▶ ASSIGNED TASK
Copy out only the lines running from the one that contains "You are a computer-use agent." through the end of the listing. Pictures stay out.

(DATA SHOWN begins)

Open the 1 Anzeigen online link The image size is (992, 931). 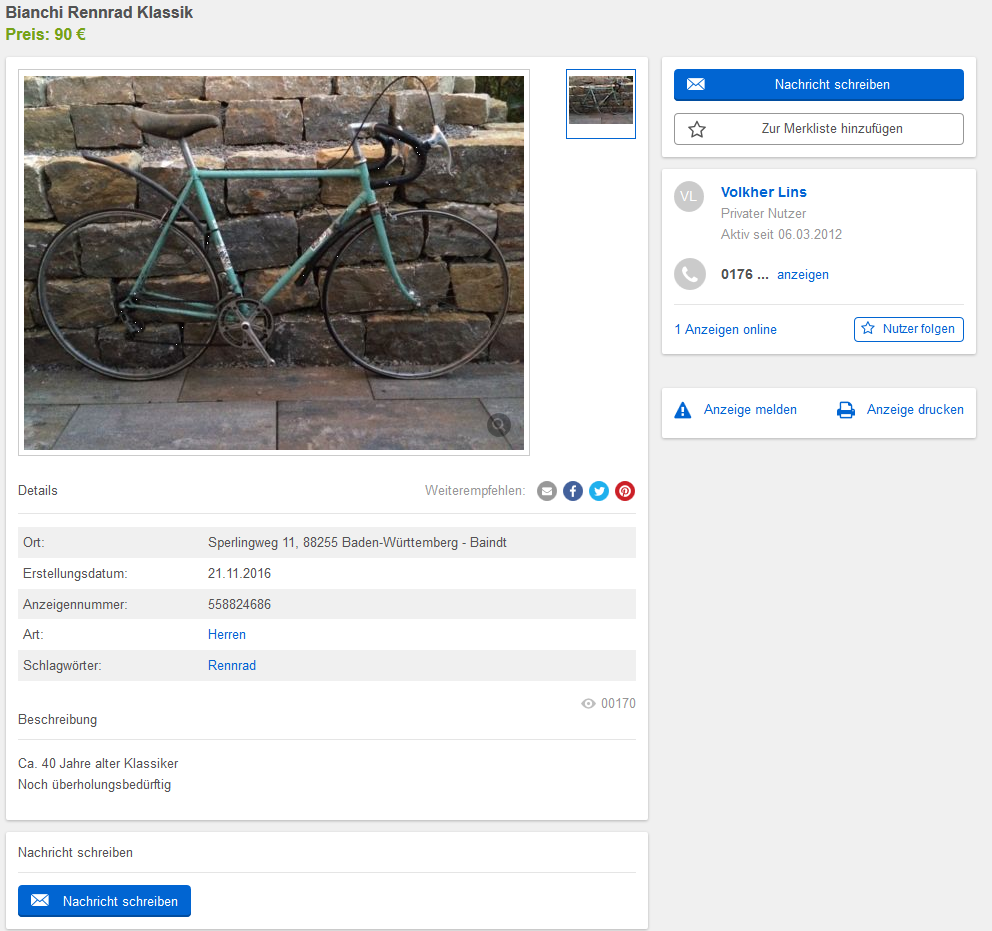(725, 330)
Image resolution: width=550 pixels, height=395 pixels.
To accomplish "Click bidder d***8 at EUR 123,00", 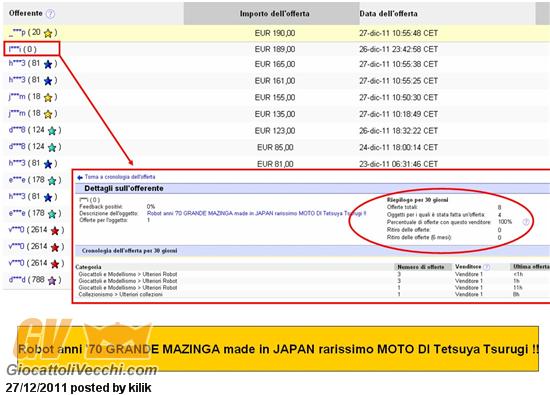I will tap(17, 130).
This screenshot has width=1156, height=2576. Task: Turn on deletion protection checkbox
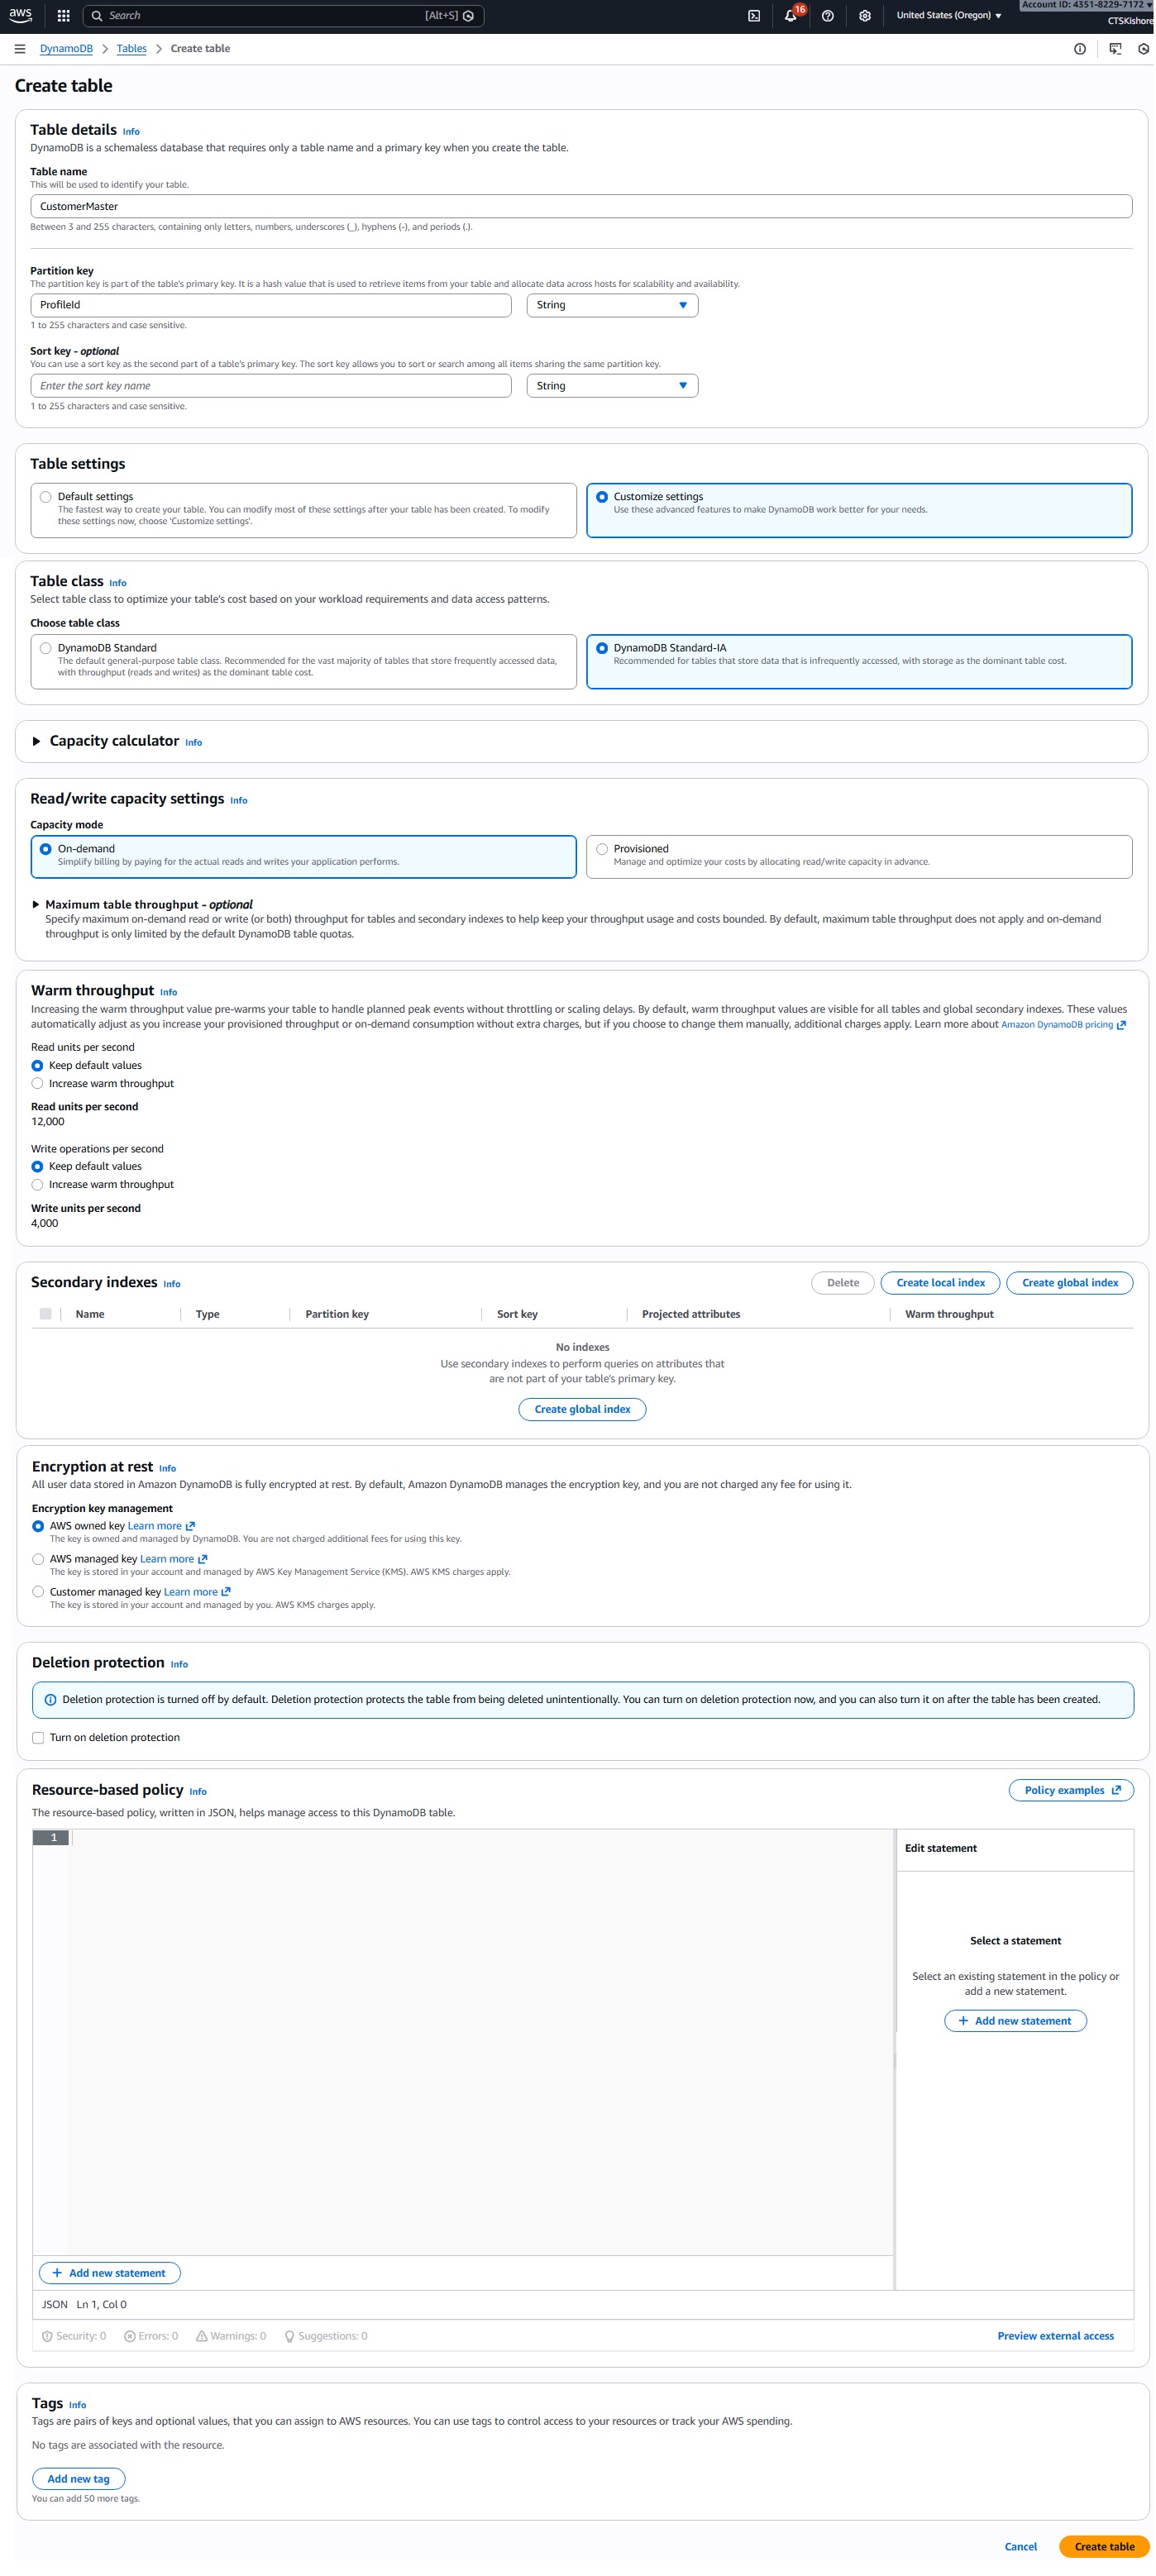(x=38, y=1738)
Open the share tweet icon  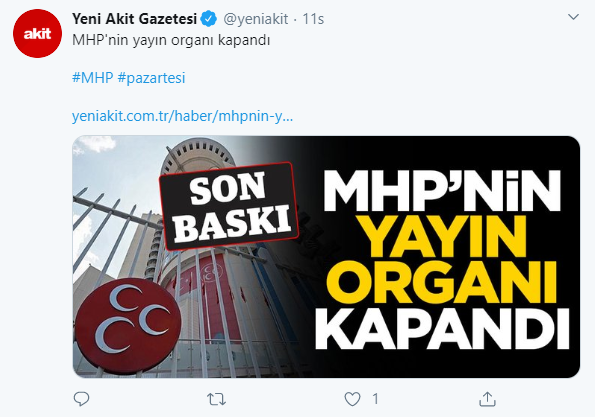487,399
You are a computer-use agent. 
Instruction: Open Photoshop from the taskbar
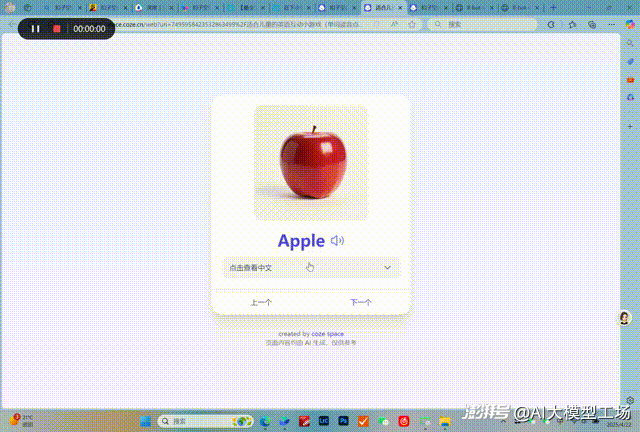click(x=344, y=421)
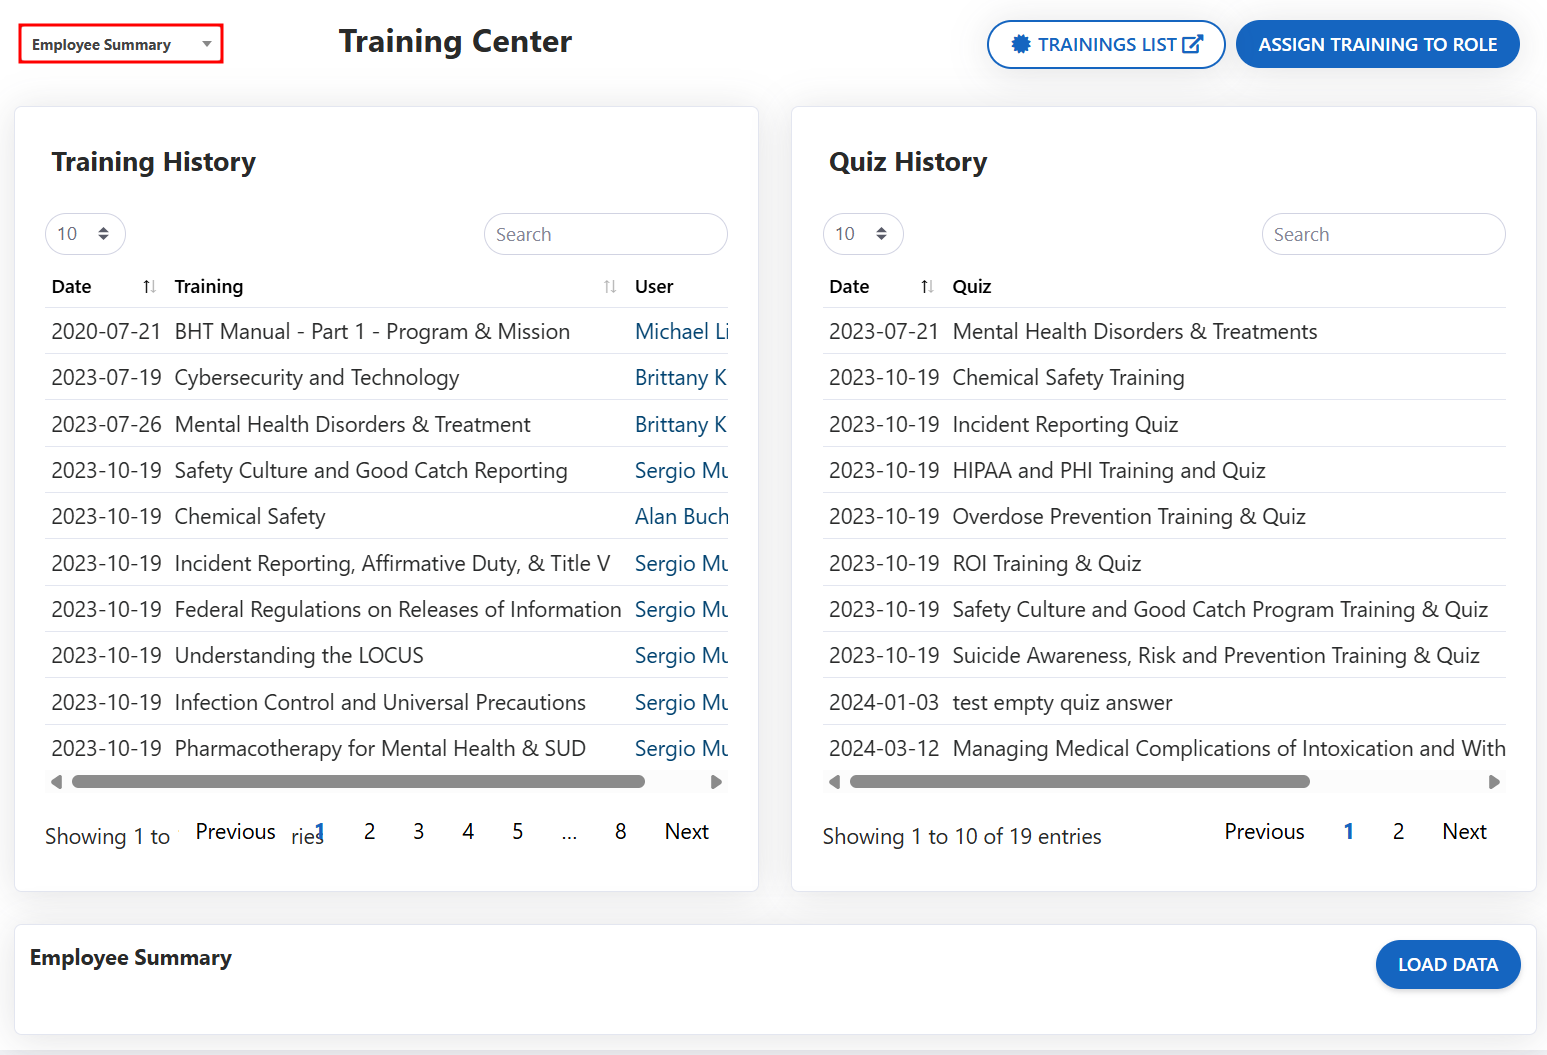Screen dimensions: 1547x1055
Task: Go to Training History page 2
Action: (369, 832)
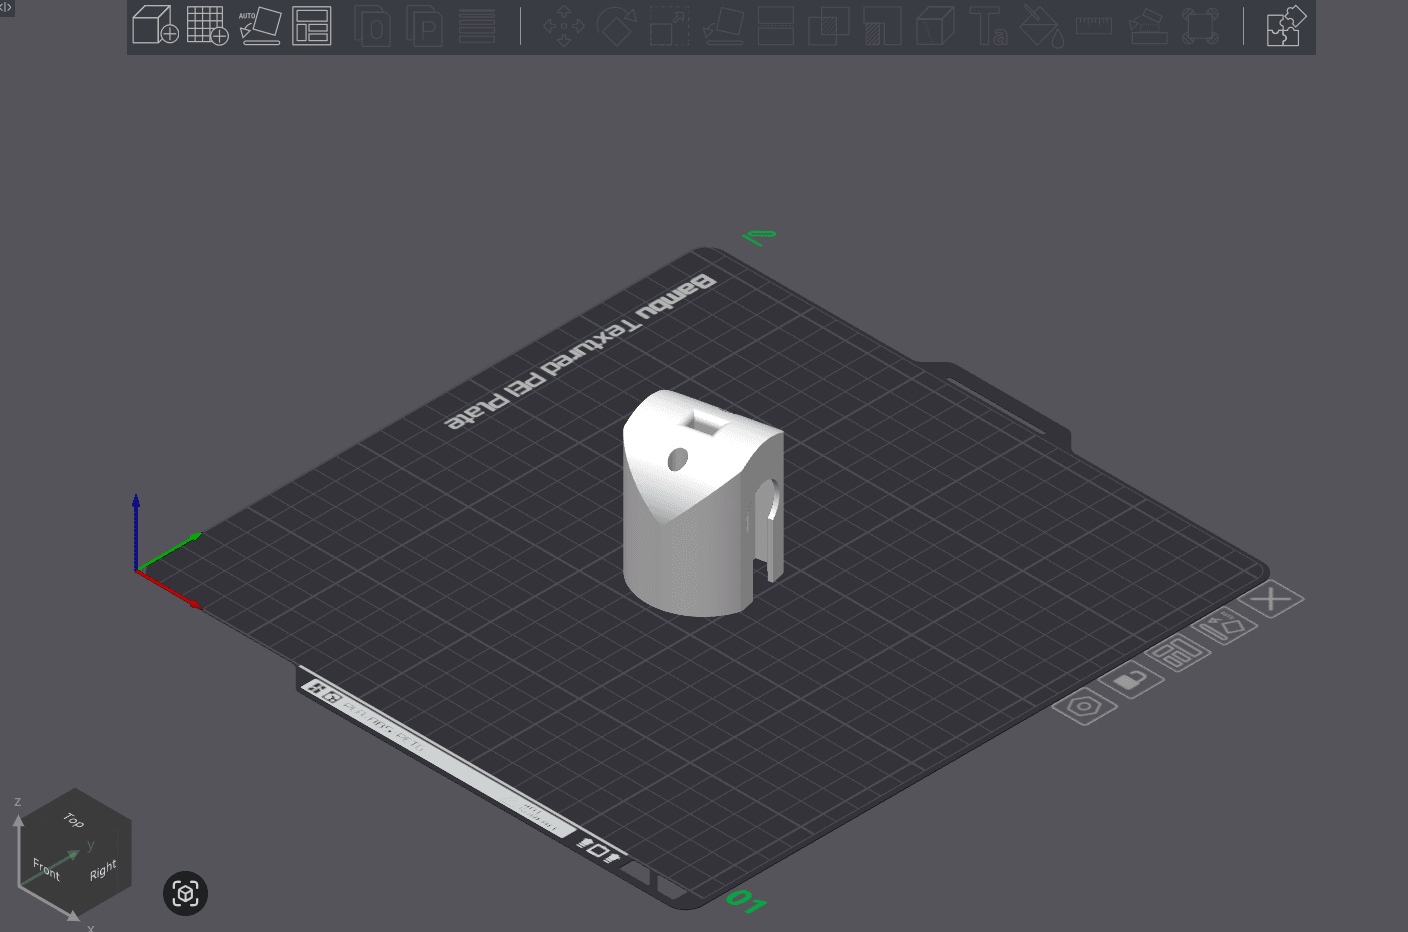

(DATA SHOWN ends)

▶ ANSWER TO THE PROBLEM
You are a computer-use agent. 
Instruction: Open Photoshop from the taskbar
click(x=344, y=421)
Screen dimensions: 1547x1055
Task: Go to Training History page 2
Action: (369, 832)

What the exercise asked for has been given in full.